The wealth tax at the heart of the Greens' poverty action plan is the wrong solution to a genuine problem.
But at least they are offering voters a tax policy. So far there is silence from Labour and a pledge from National ofno new taxes in its first term.
Yet the need for more tax revenue is inescapable.
And not just for the reason the Greens focus on. As unemployment climbs and businesses fail, many middle class families are about to discover the hard way — as beneficiaries or the Welfare Expert Advisory Group or the Child Poverty Action Group could have told them — that the welfare safety net is slung very low.
It took a long time for the unemployment rate to get back towards pre-GFC levels in the last cycle. The current shock is much more severe and so will be the associated economic and social scarring.
There is also the need to pay interest on the debt the Government is piling up. Interest rates won't stay this low indefinitely, or it will be a very bad sign if they do.
And there is the longstanding issue of the fiscal costs of an ageing population. That problem has been deepened by the exceptionally harsh tax treatment of private retirement saving we have had for the past 30 years and which the Greens' plan would make worse.
But there are good reasons why successive reviews of the tax system, including the most recent one chaired by Sir Michael Cullen, have rejected a wealth tax.
As a general rule it is better to tax flows, like income, spending or the combustion of fossil carbon, rather than stocks like wealth that have to be valued. That is especially so if the tax would be, as the Greens propose, annual rather than based on actual transactions when assets change hands.
Their estimates of how much a wealth tax would yield — $7.9 billion in 2021/22 rising to $9b two years later — would have to be seen as rickety.
The data on wealth — both how much there is and how it is distributed — is notoriously poor. The model the Greens rely on draws on Statistics NZ's household economic survey (HES), but it only enquires into household net worth every three years and is subject to sampling error.
The other data source is the Reserve Bank's aggregate estimate of household balance sheets, but it gives no information about how wealth is spread among households. The Greens have grossed up the distributional results of the HES, especially for wealthier households, to reach the aggregate numbers from the Reserve Bank and then lopped off a third to allow for inevitable avoidance behaviour.
Valuation issues are particularly difficult for businesses. The sharemarket intercepts relatively little of New Zealand's commercial life. There are a lot of unlisted companies and even more unincorporated businesses.
But never fear. We are blithely assured that "To minimise compliance costs for businesses IRD would build an easy on-line tool that allows a business owner to estimate the value of their business. Individuals who have significant interests in a business could opt out of using this tool and provide their own independently audited business valuations if they prefer."
The policy could undermine what the Greens want to achieve on climate change.
Farmers' co-operation is vital if New Zealand's greenhouse gas emissions are to fall. These days farmers often feel underappreciated and put-upon. An annual wealth tax kicking in above a $1 million threshold and doubling above $2m would not go down well.

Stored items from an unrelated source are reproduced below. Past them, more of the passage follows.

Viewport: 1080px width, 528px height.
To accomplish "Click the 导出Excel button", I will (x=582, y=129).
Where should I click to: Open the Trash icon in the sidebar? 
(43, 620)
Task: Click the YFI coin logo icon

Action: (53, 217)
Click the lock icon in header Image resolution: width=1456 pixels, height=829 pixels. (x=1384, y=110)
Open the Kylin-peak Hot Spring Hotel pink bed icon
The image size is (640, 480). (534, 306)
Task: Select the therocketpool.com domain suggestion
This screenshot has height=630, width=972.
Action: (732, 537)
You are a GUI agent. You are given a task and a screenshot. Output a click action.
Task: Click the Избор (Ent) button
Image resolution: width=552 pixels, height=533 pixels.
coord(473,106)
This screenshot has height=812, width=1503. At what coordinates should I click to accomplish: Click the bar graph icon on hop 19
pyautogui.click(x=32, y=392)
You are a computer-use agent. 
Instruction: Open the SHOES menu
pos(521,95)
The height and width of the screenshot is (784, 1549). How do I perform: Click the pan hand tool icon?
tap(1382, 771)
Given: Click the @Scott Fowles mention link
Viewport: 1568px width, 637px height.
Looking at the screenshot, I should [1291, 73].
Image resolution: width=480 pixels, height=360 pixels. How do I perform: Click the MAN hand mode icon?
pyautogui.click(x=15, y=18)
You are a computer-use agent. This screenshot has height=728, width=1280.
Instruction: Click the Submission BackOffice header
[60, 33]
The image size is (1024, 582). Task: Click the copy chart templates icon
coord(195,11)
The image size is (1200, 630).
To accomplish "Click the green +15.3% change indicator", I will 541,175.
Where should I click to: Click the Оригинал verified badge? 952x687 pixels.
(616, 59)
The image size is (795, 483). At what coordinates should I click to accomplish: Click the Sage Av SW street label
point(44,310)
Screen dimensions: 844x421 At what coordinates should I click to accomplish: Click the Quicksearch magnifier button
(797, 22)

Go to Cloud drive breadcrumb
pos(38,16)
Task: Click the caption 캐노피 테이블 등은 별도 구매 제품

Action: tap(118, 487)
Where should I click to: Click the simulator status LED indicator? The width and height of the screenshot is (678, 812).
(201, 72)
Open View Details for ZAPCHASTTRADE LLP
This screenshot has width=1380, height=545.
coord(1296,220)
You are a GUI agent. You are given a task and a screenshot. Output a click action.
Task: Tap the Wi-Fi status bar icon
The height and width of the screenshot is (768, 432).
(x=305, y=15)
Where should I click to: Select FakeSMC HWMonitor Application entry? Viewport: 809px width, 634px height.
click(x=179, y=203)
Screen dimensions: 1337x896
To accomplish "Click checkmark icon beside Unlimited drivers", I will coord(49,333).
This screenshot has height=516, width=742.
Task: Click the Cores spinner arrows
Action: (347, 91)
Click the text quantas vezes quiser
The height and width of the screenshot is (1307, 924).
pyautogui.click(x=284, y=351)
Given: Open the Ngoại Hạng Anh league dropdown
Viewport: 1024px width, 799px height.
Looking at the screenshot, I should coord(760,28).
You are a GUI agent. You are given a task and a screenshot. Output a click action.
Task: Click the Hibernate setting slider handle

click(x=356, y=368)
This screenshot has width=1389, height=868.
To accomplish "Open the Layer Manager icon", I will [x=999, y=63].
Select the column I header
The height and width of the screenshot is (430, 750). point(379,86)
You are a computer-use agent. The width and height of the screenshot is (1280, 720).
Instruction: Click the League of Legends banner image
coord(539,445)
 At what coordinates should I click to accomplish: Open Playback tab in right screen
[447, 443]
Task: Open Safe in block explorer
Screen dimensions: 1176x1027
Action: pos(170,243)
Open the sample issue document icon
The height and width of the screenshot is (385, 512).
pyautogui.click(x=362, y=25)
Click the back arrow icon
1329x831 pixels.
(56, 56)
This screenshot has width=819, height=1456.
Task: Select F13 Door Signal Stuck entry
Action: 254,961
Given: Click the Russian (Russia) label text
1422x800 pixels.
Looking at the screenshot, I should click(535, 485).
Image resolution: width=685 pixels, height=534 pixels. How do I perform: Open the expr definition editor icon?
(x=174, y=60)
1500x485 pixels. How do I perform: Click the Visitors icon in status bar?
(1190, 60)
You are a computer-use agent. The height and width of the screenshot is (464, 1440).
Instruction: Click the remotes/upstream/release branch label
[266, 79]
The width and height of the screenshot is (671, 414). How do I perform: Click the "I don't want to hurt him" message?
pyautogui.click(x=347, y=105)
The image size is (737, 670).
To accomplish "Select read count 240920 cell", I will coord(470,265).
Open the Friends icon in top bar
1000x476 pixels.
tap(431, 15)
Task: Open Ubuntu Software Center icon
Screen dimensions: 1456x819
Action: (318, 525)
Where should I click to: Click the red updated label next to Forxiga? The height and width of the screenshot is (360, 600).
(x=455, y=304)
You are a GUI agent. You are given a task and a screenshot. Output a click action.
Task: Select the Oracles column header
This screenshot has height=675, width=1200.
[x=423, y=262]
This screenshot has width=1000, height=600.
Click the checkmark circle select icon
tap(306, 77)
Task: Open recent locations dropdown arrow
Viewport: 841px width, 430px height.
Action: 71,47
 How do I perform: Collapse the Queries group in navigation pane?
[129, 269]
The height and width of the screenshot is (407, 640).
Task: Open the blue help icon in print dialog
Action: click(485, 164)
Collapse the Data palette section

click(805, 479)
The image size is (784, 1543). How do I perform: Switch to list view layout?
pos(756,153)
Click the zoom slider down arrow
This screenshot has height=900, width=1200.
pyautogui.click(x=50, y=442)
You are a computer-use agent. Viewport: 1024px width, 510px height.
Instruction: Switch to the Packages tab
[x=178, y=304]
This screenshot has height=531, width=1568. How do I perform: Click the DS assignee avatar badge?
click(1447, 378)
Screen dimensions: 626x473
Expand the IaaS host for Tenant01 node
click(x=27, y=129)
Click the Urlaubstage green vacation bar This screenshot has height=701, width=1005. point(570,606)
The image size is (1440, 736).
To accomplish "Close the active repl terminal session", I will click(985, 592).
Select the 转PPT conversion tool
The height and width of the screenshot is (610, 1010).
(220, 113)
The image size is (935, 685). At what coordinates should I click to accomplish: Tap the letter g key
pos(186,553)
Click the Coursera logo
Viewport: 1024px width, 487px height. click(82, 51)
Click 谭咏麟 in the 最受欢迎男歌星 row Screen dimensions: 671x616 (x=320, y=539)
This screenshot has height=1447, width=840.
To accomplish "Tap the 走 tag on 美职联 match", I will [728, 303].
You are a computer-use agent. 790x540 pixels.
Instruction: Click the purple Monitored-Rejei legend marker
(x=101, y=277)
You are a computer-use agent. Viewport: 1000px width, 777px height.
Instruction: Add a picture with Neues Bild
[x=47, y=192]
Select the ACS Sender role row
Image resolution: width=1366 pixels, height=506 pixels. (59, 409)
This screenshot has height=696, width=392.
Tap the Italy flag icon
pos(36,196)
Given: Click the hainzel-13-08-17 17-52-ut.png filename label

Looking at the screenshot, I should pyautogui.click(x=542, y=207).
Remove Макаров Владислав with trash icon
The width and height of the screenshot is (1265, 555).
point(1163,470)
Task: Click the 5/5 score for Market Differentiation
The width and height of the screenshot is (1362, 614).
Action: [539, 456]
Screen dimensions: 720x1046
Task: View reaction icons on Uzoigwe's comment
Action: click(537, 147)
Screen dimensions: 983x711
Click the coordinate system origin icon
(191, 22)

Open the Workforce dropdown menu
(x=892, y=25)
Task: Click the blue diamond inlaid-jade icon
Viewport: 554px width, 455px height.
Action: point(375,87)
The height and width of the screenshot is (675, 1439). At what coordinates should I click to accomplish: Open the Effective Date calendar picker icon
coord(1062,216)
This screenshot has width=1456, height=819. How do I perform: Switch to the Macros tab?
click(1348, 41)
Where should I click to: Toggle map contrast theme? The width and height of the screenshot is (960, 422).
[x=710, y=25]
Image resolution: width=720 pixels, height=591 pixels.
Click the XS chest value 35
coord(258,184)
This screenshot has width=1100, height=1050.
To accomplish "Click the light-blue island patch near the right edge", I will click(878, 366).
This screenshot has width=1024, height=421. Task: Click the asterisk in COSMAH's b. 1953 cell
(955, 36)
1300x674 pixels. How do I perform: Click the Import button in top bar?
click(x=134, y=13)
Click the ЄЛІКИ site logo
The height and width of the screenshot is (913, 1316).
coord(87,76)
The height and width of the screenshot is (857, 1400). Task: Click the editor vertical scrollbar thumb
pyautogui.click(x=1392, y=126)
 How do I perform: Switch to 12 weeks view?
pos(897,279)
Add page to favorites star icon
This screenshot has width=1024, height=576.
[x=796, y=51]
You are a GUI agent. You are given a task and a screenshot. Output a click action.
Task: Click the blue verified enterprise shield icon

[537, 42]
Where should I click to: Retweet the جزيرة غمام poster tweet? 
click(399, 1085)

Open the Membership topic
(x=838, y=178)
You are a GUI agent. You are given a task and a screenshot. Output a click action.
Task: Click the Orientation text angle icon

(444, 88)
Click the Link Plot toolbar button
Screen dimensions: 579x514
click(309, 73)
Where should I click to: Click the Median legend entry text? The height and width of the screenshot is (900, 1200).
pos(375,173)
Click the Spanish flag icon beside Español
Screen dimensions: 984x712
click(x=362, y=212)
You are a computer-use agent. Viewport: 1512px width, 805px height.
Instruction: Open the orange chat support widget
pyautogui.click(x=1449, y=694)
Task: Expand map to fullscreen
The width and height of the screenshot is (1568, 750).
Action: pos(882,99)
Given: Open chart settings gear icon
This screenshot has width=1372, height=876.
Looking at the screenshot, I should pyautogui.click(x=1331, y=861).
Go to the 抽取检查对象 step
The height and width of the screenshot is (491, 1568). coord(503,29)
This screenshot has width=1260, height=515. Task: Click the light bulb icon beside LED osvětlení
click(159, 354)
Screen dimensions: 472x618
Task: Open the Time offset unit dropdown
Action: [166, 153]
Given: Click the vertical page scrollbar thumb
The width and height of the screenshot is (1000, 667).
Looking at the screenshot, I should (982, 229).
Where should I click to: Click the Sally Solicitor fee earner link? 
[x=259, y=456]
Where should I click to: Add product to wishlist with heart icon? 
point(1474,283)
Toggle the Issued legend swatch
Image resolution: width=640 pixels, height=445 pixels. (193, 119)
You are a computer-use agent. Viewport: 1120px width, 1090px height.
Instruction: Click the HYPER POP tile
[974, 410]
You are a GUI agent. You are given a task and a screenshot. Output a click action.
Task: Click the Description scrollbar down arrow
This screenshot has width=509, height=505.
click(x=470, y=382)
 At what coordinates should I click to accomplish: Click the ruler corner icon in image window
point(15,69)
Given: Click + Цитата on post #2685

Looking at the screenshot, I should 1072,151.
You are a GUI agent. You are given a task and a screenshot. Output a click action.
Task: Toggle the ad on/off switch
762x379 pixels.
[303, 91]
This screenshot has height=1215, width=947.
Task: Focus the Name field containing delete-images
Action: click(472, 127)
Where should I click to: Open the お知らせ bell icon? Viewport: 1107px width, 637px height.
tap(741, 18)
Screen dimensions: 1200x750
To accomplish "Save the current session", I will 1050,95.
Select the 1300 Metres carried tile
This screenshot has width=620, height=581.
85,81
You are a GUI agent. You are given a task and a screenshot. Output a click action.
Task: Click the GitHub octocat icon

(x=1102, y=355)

Officials pointed out to the Cullen review that wealth taxes, in the dwindling number of jurisdictions which levy one, are normally based on the net wealth of households rather than individuals.
The Greens say that on their version, couples who own their assets jointly would only start paying the tax if they jointly have over $2m in net wealth, such as a $2m house. A minefield of potential complexity lies there.
The Reserve Bank data reminds us that the lion's share of households' net wealth is housing.
On the principle of broad base, low rate, the Greens' wealth tax would apply to owner-occupied housing. In this it differs from the capital gains tax recommended by the Cullen tax review, whose terms of reference — for obvious political reasons — excluded a tax on the family home.
Owner-occupied housing is the most tax advantaged asset class. But it is included in the tax base for local authority rates, raising the issue of double taxation.
As for those who are asset-rich but cash-poor, "Some people particularly retired people, may have a high-value home but only modest income. These people will be able to defer payment of the net wealth tax until the home is sold, just as many councils already allow with rates relief." Another potential area of double taxation arises from the inclusion of retirement savings vehicles like KiwiSaver in the calculation of whether someone's net wealth reaches the $1m threshold at which the wealth tax would kick in.
It would only compound the disincentives the tax system already imposes for retirement saving. The taxed-taxed-exempt treatment, introduced by Sir Roger Douglas more than 30 years and only slightly mitigated by the tax treatment of KiwiSaver, has contributed to a business sector which is capital shallow and over-reliant on bank financing, with poor productivity and accordingly low incomes. Making that bad situation worse would be perverse.
In addition to the wealth tax, the Greens also propose two new brackets in the income tax scale: 37 per cent for incomes over $100,000 and 42 per cent for incomes over $150,000. They reckon that would raise $1.3b in the 2021/22 year.
The Treasury reports that in the tax year just passed, there were 219,000 people whose taxable income was in the $100,000-$150,00 range, 6 per cent of all taxpayers, and that they contributed 18 per cent of the income tax take.
Another 122,000 people earned $150,000-plus and the $8.7b they paid was 24 per cent of the income tax take.